デカブリスト伯セルゲイ・ヴォルコンスキーのアヒルの卵のような青と白の家。その妻マリア・ヴォルコンスカヤはクリスティン・サザーランドの読み終えたら止まらない本の中で主人公を演じている。シベリアの王女、馬小屋、納屋、使用人部屋のある荒れた中庭に建つ小さな邸宅。1980 年代後半に改装され、現在はイルクーツクでの家族の亡命生活の物語を伝える博物館となっている。
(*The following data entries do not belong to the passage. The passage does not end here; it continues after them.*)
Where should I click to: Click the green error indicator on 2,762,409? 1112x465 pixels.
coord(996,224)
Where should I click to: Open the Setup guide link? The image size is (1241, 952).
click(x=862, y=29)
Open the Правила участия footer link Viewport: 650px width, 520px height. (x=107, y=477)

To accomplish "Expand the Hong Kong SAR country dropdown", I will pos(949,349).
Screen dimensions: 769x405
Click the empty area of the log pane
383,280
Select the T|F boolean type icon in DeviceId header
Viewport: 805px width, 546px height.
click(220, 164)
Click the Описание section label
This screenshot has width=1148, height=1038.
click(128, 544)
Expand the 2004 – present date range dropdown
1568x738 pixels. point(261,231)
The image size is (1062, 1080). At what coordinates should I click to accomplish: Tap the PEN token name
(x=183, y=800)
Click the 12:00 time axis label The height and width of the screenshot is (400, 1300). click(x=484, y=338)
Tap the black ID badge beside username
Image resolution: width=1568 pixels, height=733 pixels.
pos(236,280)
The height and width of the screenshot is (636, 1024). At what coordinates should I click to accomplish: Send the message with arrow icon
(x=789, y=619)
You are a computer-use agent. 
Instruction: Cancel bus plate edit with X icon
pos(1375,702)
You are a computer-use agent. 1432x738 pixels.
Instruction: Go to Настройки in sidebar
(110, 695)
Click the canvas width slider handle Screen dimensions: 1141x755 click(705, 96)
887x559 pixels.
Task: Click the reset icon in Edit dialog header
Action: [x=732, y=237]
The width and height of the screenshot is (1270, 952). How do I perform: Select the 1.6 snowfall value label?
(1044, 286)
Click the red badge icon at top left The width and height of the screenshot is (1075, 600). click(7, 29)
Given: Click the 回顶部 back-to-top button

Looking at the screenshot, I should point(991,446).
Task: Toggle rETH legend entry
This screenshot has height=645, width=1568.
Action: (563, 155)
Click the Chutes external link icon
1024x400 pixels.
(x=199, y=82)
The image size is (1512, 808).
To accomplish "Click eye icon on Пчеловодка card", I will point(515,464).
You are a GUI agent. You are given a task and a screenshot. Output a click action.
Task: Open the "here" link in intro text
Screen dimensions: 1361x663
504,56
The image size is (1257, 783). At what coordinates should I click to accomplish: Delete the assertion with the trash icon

1856年にヴォルコンスキー家がサンクトペテルブルクに戻るまでの10年間、この家はイルクーツクの文化生活の中心地であり、舞踏会、音楽の夜会、裕福な商人や地元の高官が出席するパーティーなどが開かれていた。大きな陶器のストーブとオリジナルの階段があるこの建物のツアーでは、ムラヴィヨフ=アムールスキー知事がかつて裏庭でヴォルコンスキー自身が育てた果物や野菜を堪能した家族のダイニングルームから、マリアや、夫や愛人を追ってロマンチックに亡命した他の女性たちの肖像画を含む2階の写真展示まで見学できる。
展示されている感情に訴える品々には、マリアのピラミッド型ピアノ、デカブリスト仲間の妻エカテリーナ・トルベツカヤがデカブリストたちが投獄された様々な場所から収集した写真集(閲覧可能)、そしてマリアの義理の妹がイタリアから送ったオルゴールなどがある。